My Favorite Things, Career Advice & Online Dating
My blog assistant, Ayanna, was so probing with her questions last week that we had plenty of good material left over. (If you missed it, here's Part 1.) As with all good interviewers, Ayanna waited until our blog session was almost over to throw me a few zingers. Millennials aren't afraid to ask anything.
Ayanna: The second half of this interview will be switched to some fun questions. What was the last song you listened to?
Me: It was Benny Goodman’s, “Flying Home”, and that meant happiness and being in love. This was sung and played back in 1944.
Ayanna: Where’s your favorite place to vacation?
Me: I have a number of favorite places depending on the season. In the summer, I stay in New Hampshire on Lake Winnipesaukee, where I’ve been going for over 70 years. The leaves are spectacular in the Fall. After Christmas, I head to Ft. Lauderdale for a while. In March, the entire family goes on spring break to Camelback Inn for my birthday parties. My birthday coincides with their school breaks every year, so it’s been a tradition to go to Camelback since 1968. That’s a long time. I think it’s important for families to develop routines and have a favorite place or favorite thing to do. It’s something that sticks with you.
Ayanna: Where’s one place you have not visited and would like to in the near future?
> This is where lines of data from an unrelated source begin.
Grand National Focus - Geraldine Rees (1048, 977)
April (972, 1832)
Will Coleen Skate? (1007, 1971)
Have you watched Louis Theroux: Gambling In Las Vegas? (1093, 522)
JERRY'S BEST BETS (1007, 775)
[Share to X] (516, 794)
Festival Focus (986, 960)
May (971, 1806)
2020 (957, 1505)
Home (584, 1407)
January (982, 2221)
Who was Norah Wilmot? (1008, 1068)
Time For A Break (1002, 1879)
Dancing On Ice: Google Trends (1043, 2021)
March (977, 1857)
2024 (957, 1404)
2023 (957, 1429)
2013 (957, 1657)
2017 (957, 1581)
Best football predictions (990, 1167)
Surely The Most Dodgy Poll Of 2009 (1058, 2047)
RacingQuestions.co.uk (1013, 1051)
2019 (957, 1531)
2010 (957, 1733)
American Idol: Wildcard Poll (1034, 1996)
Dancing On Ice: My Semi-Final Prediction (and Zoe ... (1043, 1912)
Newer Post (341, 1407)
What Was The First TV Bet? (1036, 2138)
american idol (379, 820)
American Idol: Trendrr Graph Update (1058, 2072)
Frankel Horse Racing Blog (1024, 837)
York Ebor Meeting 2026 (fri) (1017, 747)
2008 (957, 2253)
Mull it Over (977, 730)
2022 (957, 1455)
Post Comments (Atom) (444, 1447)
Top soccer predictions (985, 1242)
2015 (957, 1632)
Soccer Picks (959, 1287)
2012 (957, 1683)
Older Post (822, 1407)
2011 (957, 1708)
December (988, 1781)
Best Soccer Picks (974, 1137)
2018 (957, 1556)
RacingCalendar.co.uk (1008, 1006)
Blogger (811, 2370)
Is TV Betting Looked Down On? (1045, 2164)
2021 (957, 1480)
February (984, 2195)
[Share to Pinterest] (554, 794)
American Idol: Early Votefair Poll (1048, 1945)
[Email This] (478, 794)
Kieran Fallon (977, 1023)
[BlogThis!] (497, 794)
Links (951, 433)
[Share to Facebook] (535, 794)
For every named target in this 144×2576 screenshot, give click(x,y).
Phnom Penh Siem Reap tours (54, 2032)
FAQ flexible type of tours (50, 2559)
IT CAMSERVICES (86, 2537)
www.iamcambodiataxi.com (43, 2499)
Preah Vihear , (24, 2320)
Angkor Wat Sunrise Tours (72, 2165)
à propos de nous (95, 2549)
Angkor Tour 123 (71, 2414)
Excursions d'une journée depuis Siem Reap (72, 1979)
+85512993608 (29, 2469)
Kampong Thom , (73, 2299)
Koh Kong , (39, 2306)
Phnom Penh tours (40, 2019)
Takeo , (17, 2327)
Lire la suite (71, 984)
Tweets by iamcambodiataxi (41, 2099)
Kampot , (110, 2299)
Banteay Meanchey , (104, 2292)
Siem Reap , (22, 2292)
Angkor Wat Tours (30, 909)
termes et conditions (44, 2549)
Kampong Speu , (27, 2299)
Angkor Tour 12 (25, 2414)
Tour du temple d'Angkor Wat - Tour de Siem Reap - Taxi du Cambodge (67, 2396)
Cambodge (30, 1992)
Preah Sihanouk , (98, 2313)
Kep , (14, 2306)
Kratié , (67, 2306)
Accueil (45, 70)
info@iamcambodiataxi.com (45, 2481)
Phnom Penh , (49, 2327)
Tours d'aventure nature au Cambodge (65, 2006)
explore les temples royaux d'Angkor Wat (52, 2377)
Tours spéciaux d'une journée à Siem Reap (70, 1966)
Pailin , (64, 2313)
Me: Not very many, but I am going to visit Venice, Italy in June and see our new JW Marriott Venice Hotel on the island off the coast of Venice.
Ayanna: What’s one thing you wish everyone in the world could experience?
Me: I want them to be happy. Enjoy your work and love your family. We help make the pursuit of happiness through travel and through hotels. I equate my personal happiness through my relationship with my Father in Heaven, my wife Donna, and my children and grandchildren. I’m truly blessed in so many ways.
Ayanna: Now taking a turn to love in the digital age. What are your thoughts about online dating?
Me: That’s about as silly and soulless an activity as I’ve ever heard. Get off the computer and get a life. It’s just plain weird, strange and an oxymoron. This gets back to the work/life balance. Unplug. Take a hike. Visit a museum. I’m not a dating expert, but online dating doesn’t sound like dating to me. How can you hold hands online?
Ayanna: I'll pass that along to my generation. Who’s your favorite President, and why?
Me: Eisenhower. I remember once he came to my father’s farm in Virginia for the Christmas holiday when it was really cold. We were scheduled to go hunting and it was cold and miserable outside. A nice fire was heating up the living room when the President turned to me -- I was newly commissioned in the Navy – that’s the lowest form of animal life in the military -- and said, “Bill, what do you think we should do? Should we hunt or go sit by the fire?” I said, "sit by the fire." He was a great man. He was willing to listen to a very young officer and ask what I thought. I learned a lot from that – that’s how he got along with all the egomaniacs he had to deal with during the war, like Montgomery, de Gaulle, and many of the others. He was truly a great man.
Ayanna: When you were young, what did you want to be when you grew up?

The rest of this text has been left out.